Smashed

Smashed

posted in: Canary Islands | 8

So Greg went up the mast today.  This means Mel is smashed.  She should explain…

Mel and Greg are prepping the boat to cross the Atlantic AGAIN.  UGH.  Since Greg’s fear of heights is only one notch less than Mel’s fear of heights (which left her clinging to the second floor of a medieval castle in Portugal, panting, “You go on ahead, I’ll be fine!” in her “doctor-talk”…), afterwards, we have had our obligatory 5 rounds of scotch, to numb the pain experienced in Greg’s “knee-area” from contact with the boom upon descent.  Mel, who was in charge of the lines, says, “Musculoskeletal complaints need to go to PM&R.”  Ahem.

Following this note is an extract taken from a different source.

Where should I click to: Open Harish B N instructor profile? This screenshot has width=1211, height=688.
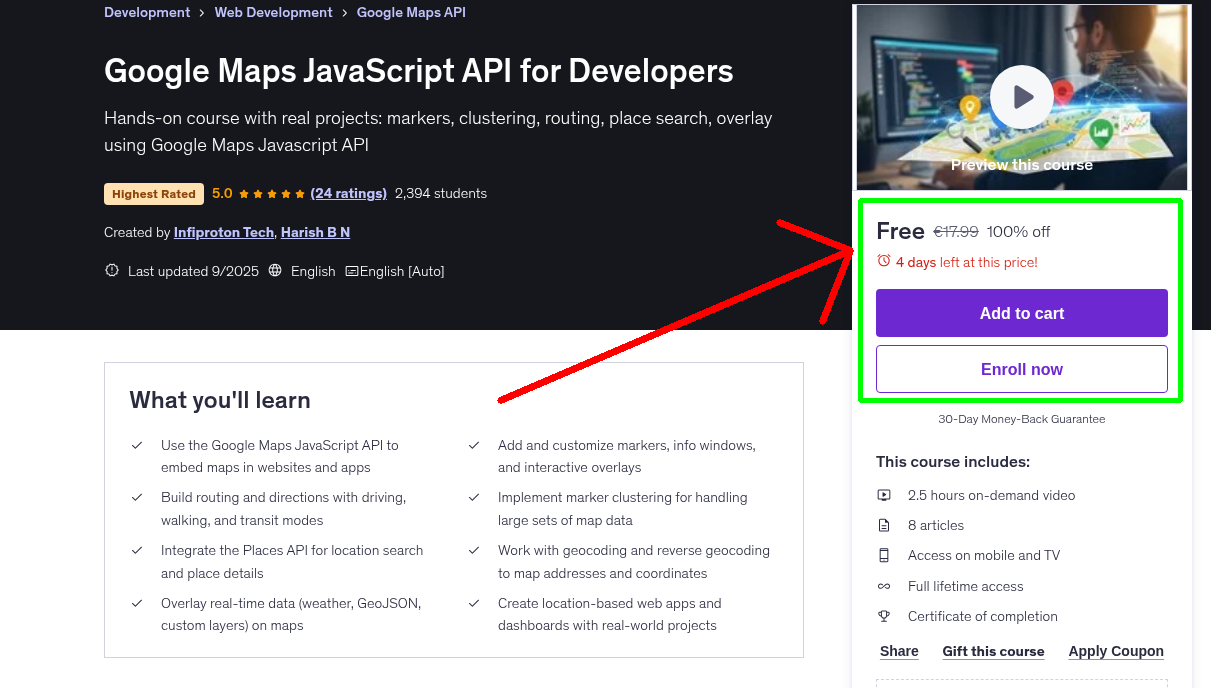315,232

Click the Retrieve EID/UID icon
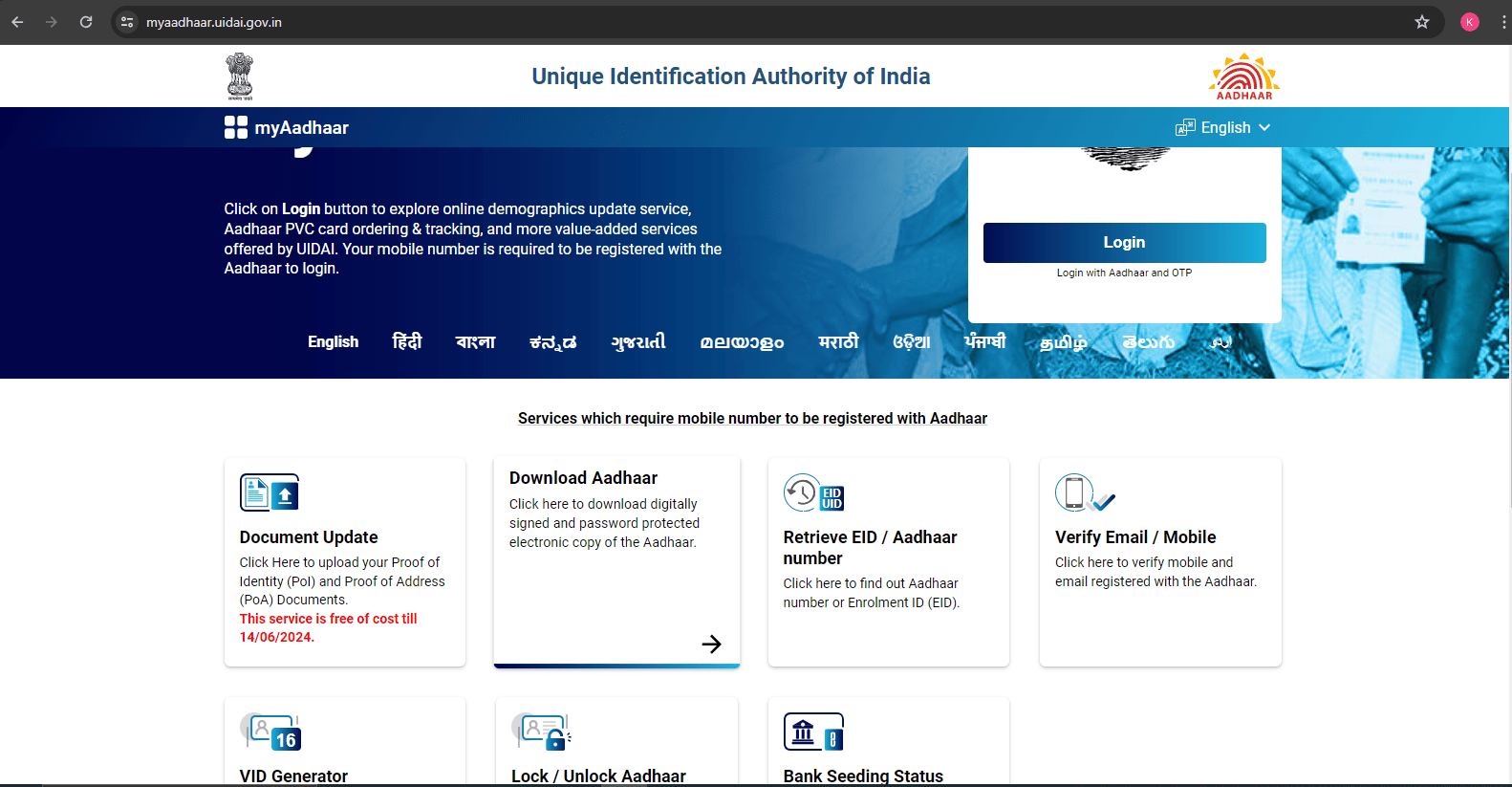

Tommy says right now, “Americans are HUGE.  In height-wise, (and sometimes fat-wise), we are right up there with the Dutch and the Germans.”  So we have been good, world-schooling parents.  The wisdom of children.

So recently, the Burnetts have learned that BOTH OF their secondary shrouds have suffered: “stranding”, a cut in both their secondary shroud strands, “critical failure” per the rigging folks, and Bob Ross of Leopard, and NCR…SO WE HAVE FIXED THAT; WE FEEL VICTORIOUS!!  Now that we fixed this, this means our mast won’t fall off on the way to Barbados!!  Our rigging guy here in the Canaries won Gold in the Barcelona Olympics; this makes us trust him.  Before one crosses the Atlantic, one believes Olympic Gold-medalists.  AND NCR.  And Bob.  This is an aphorism.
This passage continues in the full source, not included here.